Otosclerosis is a common cause of hearing impairment and is hereditary. Someone in earlier generations of a family had the condition and passed it down. Similarly, immediate descendants may inherit this tendency, although the hearing impairment may not manifest itself for a generation or two. Because it is hereditary, other diseases such as scarlet fever, ear infection, and influenza have no relationship to the development of otosclerosis.
Hearing Impairment from Otosclerosis
If we were able to examine the inner ear bone under a microscope before a hearing impairment developed, we would see minute areas of both softening and hardening of the bone. This process may spread to the stapes, the inner ear, or to both these areas.
When otosclerosis spreads to the inner ear a sensorineural hearing impairment may result due to interference with the nerve function. This nerve impairment is called cochlear otosclerosis, and once it develops it is permanent. In selected cases, medication may be prescribed in an attempt to prevent further nerve impairment. On occasion, the otosclerosis may spread to the balance canals and may cause episodes of unsteadiness.
Usually otosclerosis spreads to the stapes or stirrup bone, the final link in the middle ear transformer chain. The stapes rests in a small groove, the oval window, in intimate contact with the inner ear fluids. Anything that interferes with its motion results in a conductive hearing impairment. This type of impairment is called stapedial otosclerosis and is usually correctable by surgery. The amount of hearing loss due to involvement of the stapes and the degree of nerve impairment present can be determined only by careful hearing tests.
Sensorineural impairment is the term used to describe hearing losses, which result from disturbances or defects in the inner ear and/or hearing nerve transmission. These impairments may be congenital (present at birth), hereditary (genetic), or developmental, or a combination of these. Fortunately, only one in 100 children with a sensorineural impairment will show a progression of the impairment over time.
There is no local treatment to the ear itself or any medication that will improve the hearing in persons with otosclerosis. In some cases, medication or supplements may be helpful in preventing further loss of hearing.
The stapes operation (stapedectomy) is recommended for patients with otosclerosis who are candidates for surgery. This operation is performed under local anesthesia, and requires a short period of hospitalization and convalescence. Over 97 percent of these operations are successful in permanently restoring the hearing.
Stapes Operation (Stapedectomy)
Stapedectomy is performed through the ear canal under local anesthesia. At times an incision may be made above the ear to remove muscle tissue for use in the operation.
Under high-powered magnification, the eardrum membrane is turned forward and the fixed stapes partially or completely removed. The stapes may be removed with instruments, a drill, or in some cases, a laser. A prosthesis is inserted to replace it. The eardrum membrane is then replaced in its normal position. The hearing improvement obtained is usually permanent.

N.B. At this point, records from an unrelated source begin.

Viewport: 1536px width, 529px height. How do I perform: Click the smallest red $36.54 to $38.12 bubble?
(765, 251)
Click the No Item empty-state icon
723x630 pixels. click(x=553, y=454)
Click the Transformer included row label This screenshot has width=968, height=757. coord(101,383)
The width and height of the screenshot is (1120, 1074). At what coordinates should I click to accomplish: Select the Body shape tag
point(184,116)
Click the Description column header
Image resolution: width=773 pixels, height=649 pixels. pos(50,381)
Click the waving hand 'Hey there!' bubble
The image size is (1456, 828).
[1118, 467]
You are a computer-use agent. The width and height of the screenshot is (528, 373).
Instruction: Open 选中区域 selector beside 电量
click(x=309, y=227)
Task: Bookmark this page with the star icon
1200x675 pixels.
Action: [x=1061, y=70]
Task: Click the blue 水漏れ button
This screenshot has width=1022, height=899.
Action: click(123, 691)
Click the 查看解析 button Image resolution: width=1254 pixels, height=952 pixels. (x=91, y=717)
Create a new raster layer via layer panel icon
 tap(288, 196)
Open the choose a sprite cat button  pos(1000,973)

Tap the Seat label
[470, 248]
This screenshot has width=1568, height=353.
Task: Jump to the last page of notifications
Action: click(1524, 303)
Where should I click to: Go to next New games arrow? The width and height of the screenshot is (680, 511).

Hearing Improvement Following Stapes Surgery
Hearing improvement may or may not be noticeable at surgery. If the hearing improves at the time of surgery, it usually regresses in a few hours due to swelling in the ear. Improvement in hearing may be apparent within three weeks of surgery. Maximum hearing, however, is obtained in approximately four months.
The degree of hearing improvement depends on how the ear heals. In 98 percent of patients, the ear heals perfectly and hearing improvement is as anticipated. In some, the hearing improvement is only partial or temporary. In these cases the ear usually may be re-operated upon with a good chance of success.
In 2 percent of the cases, the hearing may be further impaired due to the development of scar tissue, infection, blood vessel spasms, irritation of the inner ear, or a leak of the inner ear fluid (fistula).
In less than 1 percent, complications in the healing process may be so great that there is a severe loss of hearing in the operated-on ear, to the extent that one may not be able to benefit from a hearing aid in that ear. For this reason, the poorer hearing ear is usually selected first for surgery.
Most patients with otosclerosis notice tinnitus (head noise) to some degree. The amount of tinnitus is not necessarily related to the degree or type of hearing impairment.
Tinnitus develops due to irritation of the delicate nerve endings in the inner ear. Since the nerve carries sound, this irritation is manifested as ringing, roaring, or buzzing. It is usually worse when the patient is fatigued, nervous, or in a quiet environment.
Following the successful stapedectomy, tinnitus is often decreased in proportion to the hearing improvement.
If a person is a suitable candidate for surgery, he/she is also suitable to benefit from properly fitted hearing aids. If you have stapedial otosclerosis and are not suitable for stapes surgery, or have cochlear otosclerosis, you still may benefit from a properly fitted hearing aid.
Fortunately, patients with otosclerosis very seldom go “totally deaf”, but will be able to hear with electronic aid.